Cries of "Death to Musulman!" rise while drunken fists thump down. As the chorus builds, a man shouts, "No!" Gradually, the narrator realises that it's him and, unable to back down, he insists that "many Muslims have long been friends of the Armenians. Armenians were sheltered by Arabs" during the 1915 genocide.
This scene took place on Republic Day in the early Nineties, on the Armenian side of the border with Azerbaijan, during the wars marking the Soviet Union's collapse. It's from Philip Marsden's The Crossing Place, a celebration of the Armenians' "fullness with life", as Osip Mandelstam put it. Everyone behaves uncharacteristically, but it reveals why Marsden's quiet, temperamental dissidence is so special.

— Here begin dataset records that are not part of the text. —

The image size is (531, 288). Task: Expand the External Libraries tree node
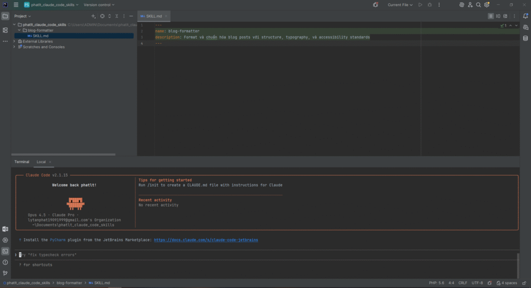click(x=15, y=42)
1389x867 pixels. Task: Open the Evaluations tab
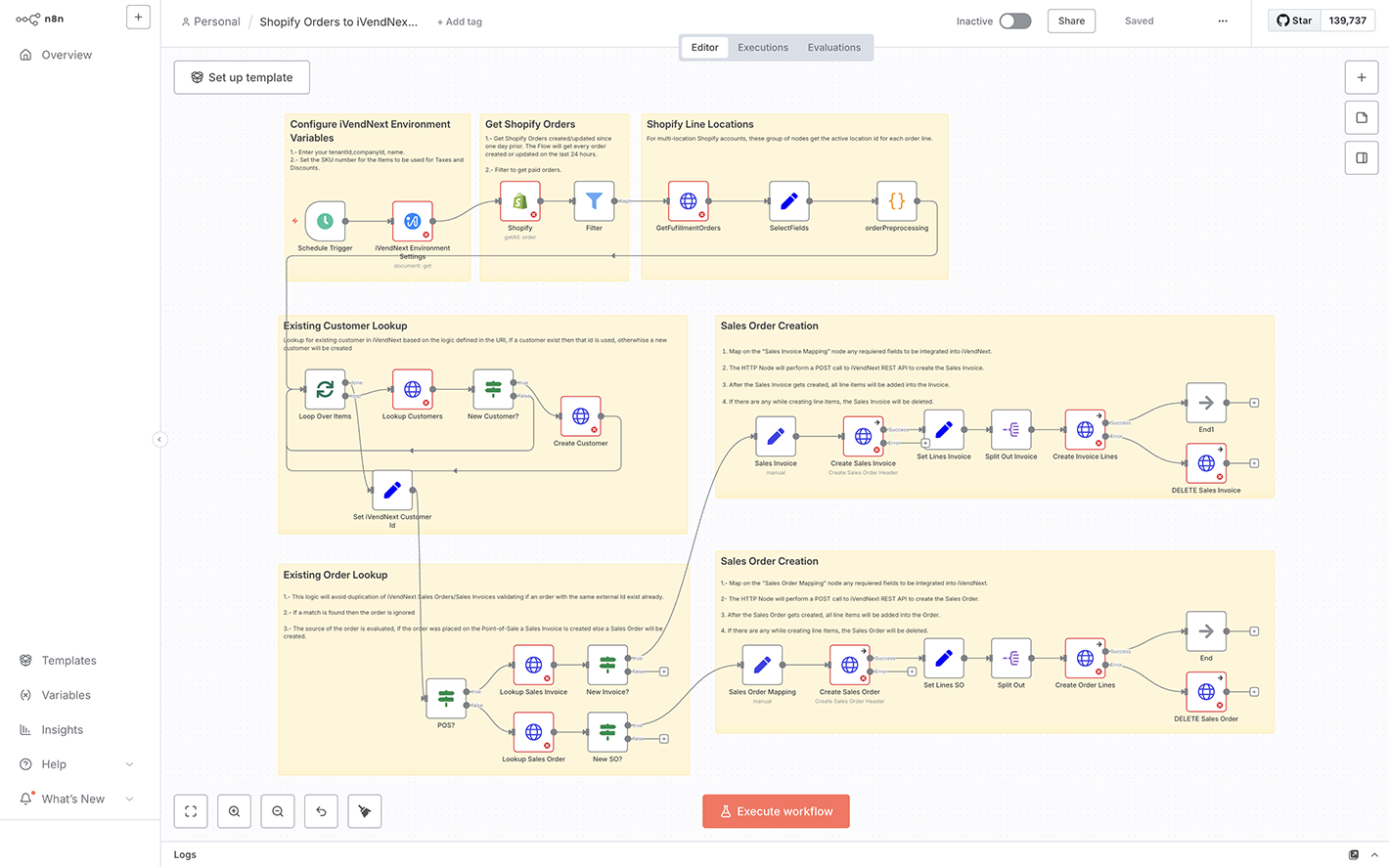pos(834,47)
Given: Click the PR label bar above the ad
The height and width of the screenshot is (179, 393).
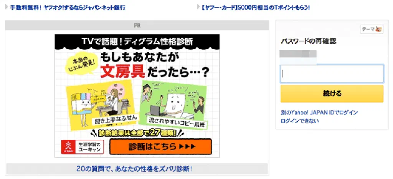Looking at the screenshot, I should (x=137, y=25).
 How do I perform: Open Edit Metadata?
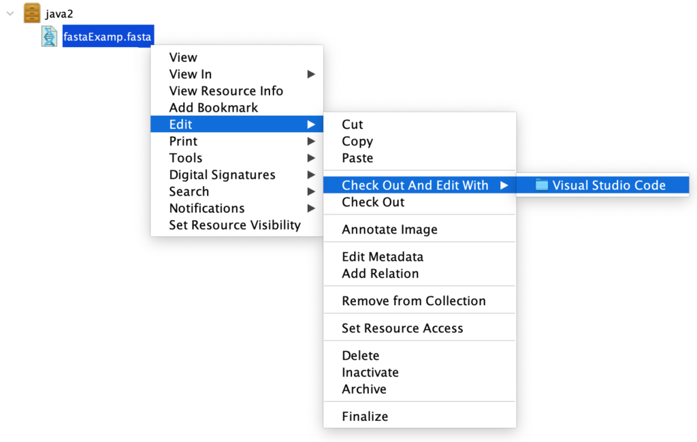pos(383,257)
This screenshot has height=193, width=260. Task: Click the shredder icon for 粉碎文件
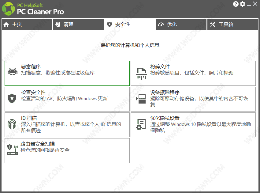click(141, 73)
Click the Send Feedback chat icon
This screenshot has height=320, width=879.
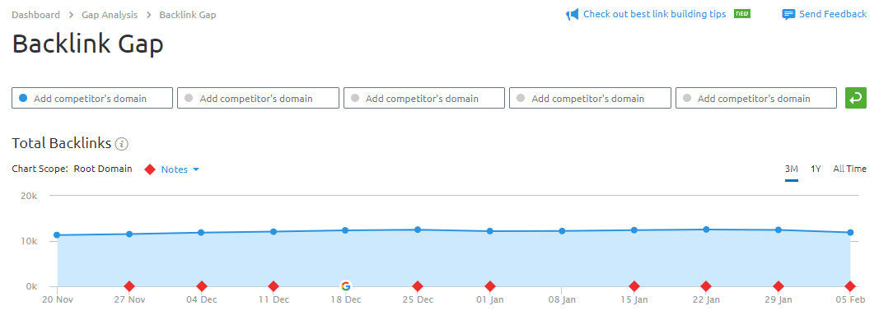788,15
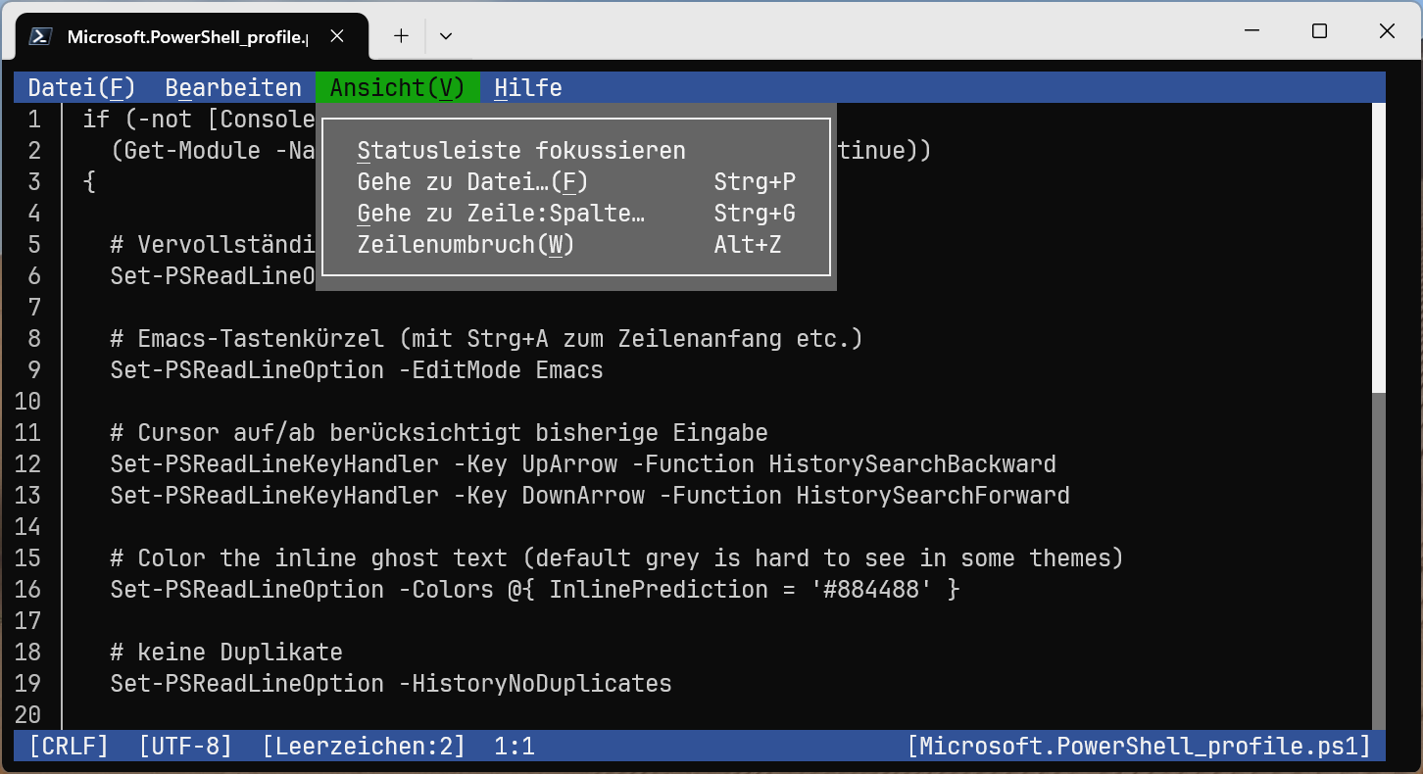Image resolution: width=1423 pixels, height=774 pixels.
Task: Expand the new tab profile dropdown chevron
Action: (446, 36)
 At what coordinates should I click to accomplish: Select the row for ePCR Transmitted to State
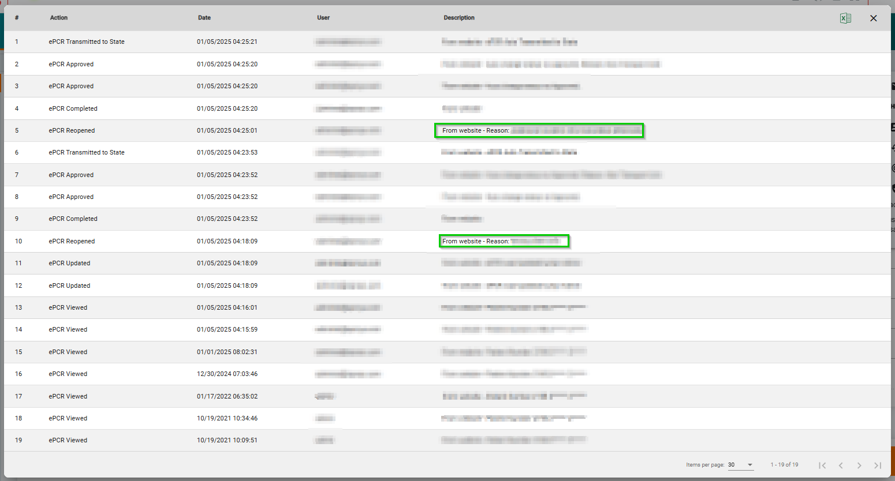(x=87, y=42)
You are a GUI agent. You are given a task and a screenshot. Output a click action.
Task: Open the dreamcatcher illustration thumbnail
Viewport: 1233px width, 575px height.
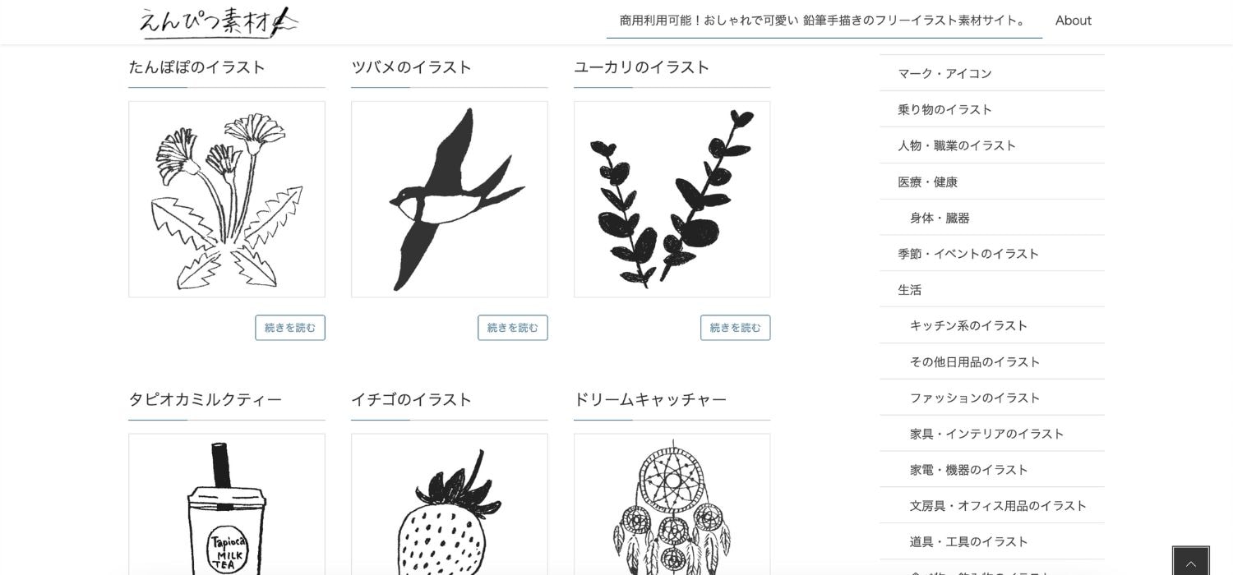[x=672, y=504]

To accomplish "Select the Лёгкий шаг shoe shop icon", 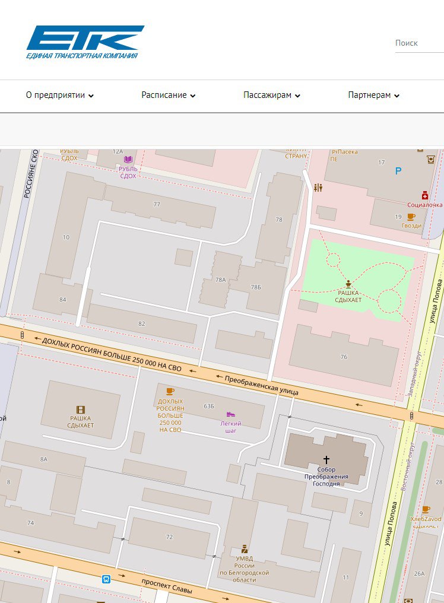I will click(230, 414).
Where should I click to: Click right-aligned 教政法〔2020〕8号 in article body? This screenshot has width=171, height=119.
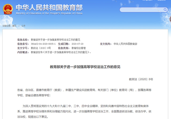[x=141, y=79]
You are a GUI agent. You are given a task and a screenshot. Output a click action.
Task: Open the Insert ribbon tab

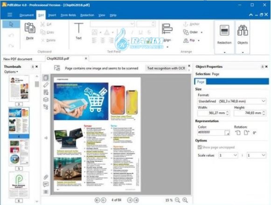(x=52, y=15)
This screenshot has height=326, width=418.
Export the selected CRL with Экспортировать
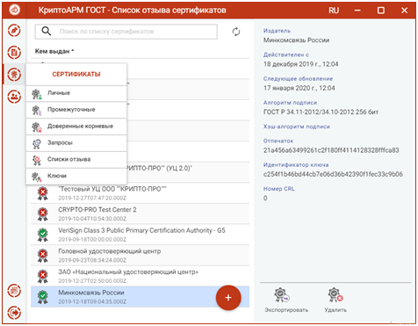pos(286,301)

Marsden won the Thomas Cook Award for his account of "the dissenters and misfits of the Russian fringes" in The Spirit Wrestlers. His trail from Beirut to Armenia – via Bulgaria – preceded this, but Marsden's journeying with the exilic singularity of Armenian culture is unending. Yet it's Ethiopia, "island of dissent", to which he has returned for a third time in 20 years. The Barefoot Emperor (HarperPress, £17.99) is a masterly account of the story of its first Nationalist, Tewodros II. "Too ambiguous" a personage to be cast in bronze, he's become a popular figure in Addis Ababa.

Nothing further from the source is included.